--- Data for the task Enclosed Below ---

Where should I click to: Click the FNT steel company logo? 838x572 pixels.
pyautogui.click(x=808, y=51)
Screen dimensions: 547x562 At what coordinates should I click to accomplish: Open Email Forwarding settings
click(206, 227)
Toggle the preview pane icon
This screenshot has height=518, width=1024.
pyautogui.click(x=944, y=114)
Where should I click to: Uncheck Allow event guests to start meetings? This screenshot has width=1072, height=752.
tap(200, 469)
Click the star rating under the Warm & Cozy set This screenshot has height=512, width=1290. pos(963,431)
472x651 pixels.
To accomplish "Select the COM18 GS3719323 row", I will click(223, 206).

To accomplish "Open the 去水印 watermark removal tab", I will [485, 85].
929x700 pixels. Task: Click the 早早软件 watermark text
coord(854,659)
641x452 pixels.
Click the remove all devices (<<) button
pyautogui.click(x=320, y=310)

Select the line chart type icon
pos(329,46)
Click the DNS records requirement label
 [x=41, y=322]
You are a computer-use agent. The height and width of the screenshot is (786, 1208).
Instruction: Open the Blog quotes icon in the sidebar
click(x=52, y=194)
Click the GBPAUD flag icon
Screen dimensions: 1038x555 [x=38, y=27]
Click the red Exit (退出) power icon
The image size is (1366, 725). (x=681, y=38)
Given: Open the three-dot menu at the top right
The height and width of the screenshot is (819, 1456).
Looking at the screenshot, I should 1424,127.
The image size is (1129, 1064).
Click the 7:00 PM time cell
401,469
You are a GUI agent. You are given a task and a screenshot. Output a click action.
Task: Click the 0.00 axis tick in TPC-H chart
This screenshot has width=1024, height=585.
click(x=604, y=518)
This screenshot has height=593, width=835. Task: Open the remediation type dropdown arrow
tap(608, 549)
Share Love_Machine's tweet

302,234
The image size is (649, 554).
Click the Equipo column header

--- End of Enclosed Data for the task ---

To do: Show me every line in the data above that includes "will".

Solution to this problem:
To accomplish "Select the COM18 GS3719323 row", I will click(223, 206).
To accomplish "Open the 去水印 watermark removal tab", I will [485, 85].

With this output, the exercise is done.